**** 文書の抜粋
38 : 我道&くまのこ :2014/04/03(木) 21:44:31 kQNhbRdA
>>久志さんGJです!
上条さん、それはそげぶっちゃ駄目〜!
>>14 オープニングから甘いのありがとうございます! part27まで来ましたか…

>>シラボネXさんGJです!
正解したんだから、責任持ってお持ち帰りしてください!
>>23 これは逃げてる途中でずっこけて美琴ちゃんのスカートに顔を突っ込むフラグですねわかります。

>>ましろぷーどさんGJです!
そっか…ミコっちゃんは「重い」のか……ゴクリ…

>>はりねずみさんGJです!
多分忘れてくれないと思うので、開き直ってずっと名前で呼んではいかがかな?
>>17 じゃあ、麻琴ちゃんが「できた」時の事を語るんだパパ条さん(ゲス顔)

>>・・・さんGJです!
いかん! ふにゃるぞ! 家電の為に今すぐ抱き締めろ上条さん!



どうも、くまのこです。
この流れで大丈夫なのか不安ですが、こぼれ話が完成したので投下します。
コテから分かるように、今回も我道さんとの合作です。
約3分後に8レスぐらいです。


39 : 上条美琴の禁書目録Bサイドこぼれ話(前編) :2014/04/03(木) 21:47:22 kQNhbRdA
上条「は?」
美琴「何その第一声」
上条「いや、今回は時系列順からすればエンデュミオンか大覇星祭じゃねーの? 何このタイトル、原作1巻に戻ってんじゃん。今はこのシリーズでコンビ組んでる二人の作者たちが、このお話は、それぞれがピンでやったんだから、さすがにもうネタないだろ?」
美琴「はぁ? 何言ってんのよアンタ。タイトルをよく見なさい。『Bサイド』って謳ってるじゃない」
上条「び、『Bサイド』……?」
美琴「そ。つまり、アンタがあのちっこいのにかまけてた原作1巻、その裏で私が何をやっていたかを紹介しようってわけ。原作1巻の開始は七月十九日なんだけど、私はそれより前からちょっとした事件に巻き込まれてたのよ。マンガ『超電磁砲【外伝】』の1巻と2巻、『アニメ1期』第19話くらいまで、かしら」
上条「それこそ何で今さら? 興味ないことはないけど、そんなに重要?」
美琴「そりゃあ、私の凛々しい姿をアンタに魅せ……げふんげふん……じゃなくてアンタ、七月二十九日以前の記憶が無いんでしょ。だから、アンタにアンタの記憶の断片を提供しようってことよ。アンタ、前の自分が何してたかに興味ない?」
上条「まあ、知らないよりは知っている方がいいけど――って、ちょっと待て。記憶の断片ってことは俺が出てくるってことか? お前が話の中心なのに? インデックス編の裏サイドなのに?」
********
**** 提供資料
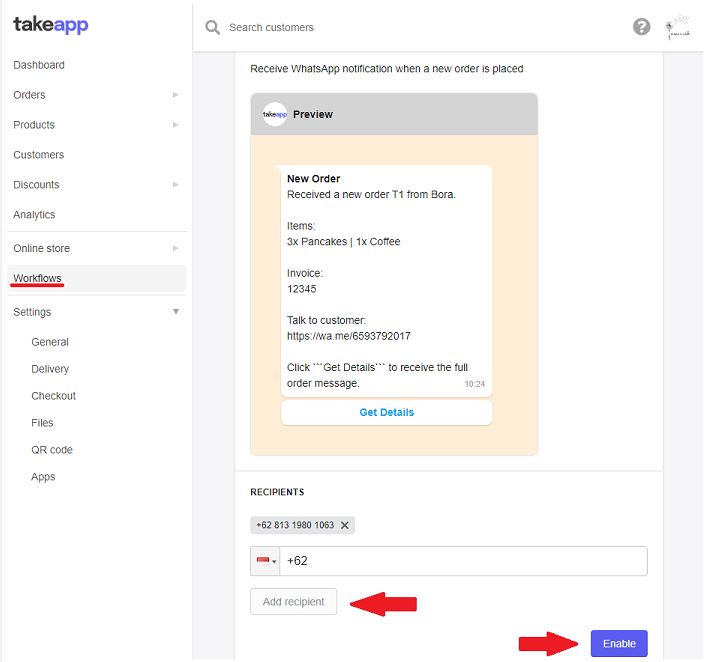Remove recipient +62 813 1980 1063

345,525

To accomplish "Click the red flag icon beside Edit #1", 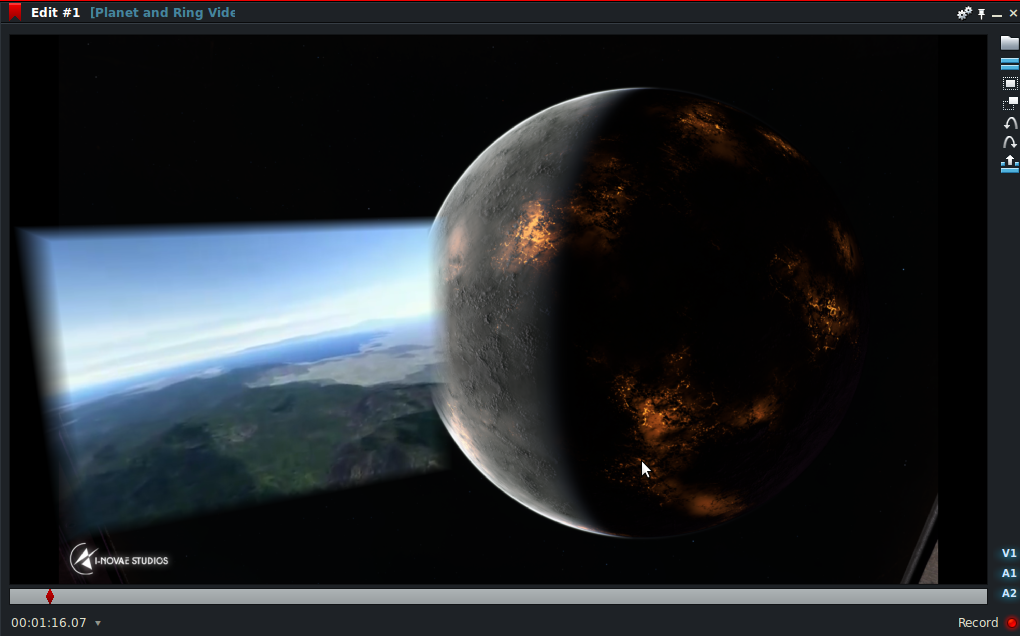I will pos(15,13).
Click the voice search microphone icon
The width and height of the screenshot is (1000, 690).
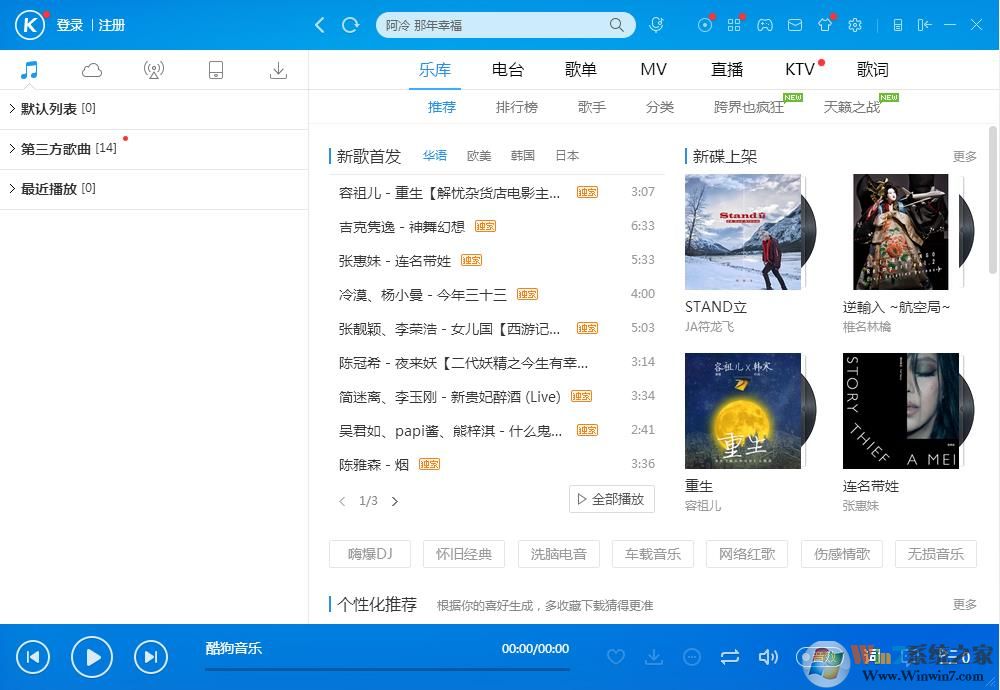(656, 25)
********
課題 1:
掲示板の書き込みで、美琴は原作1巻が何月何日に始まると言っていますか。
課題 2:
記録の「Click the voice search microphone icon」を含む行から記録の最後までを、列名を「依頼」と「答え」にした2列のCSVに入れてください。依頼ごとに1行とし、各欄は引用符で囲んで改行を空白に変え、画像は入れないでください。
記録は掲示板の書き込みとは関係ありません。

解答 1:
七月十九日です。

解答 2:
依頼,答え
"Click the voice search microphone icon The width and height of the screenshot is (1000, 690).","(656, 25)"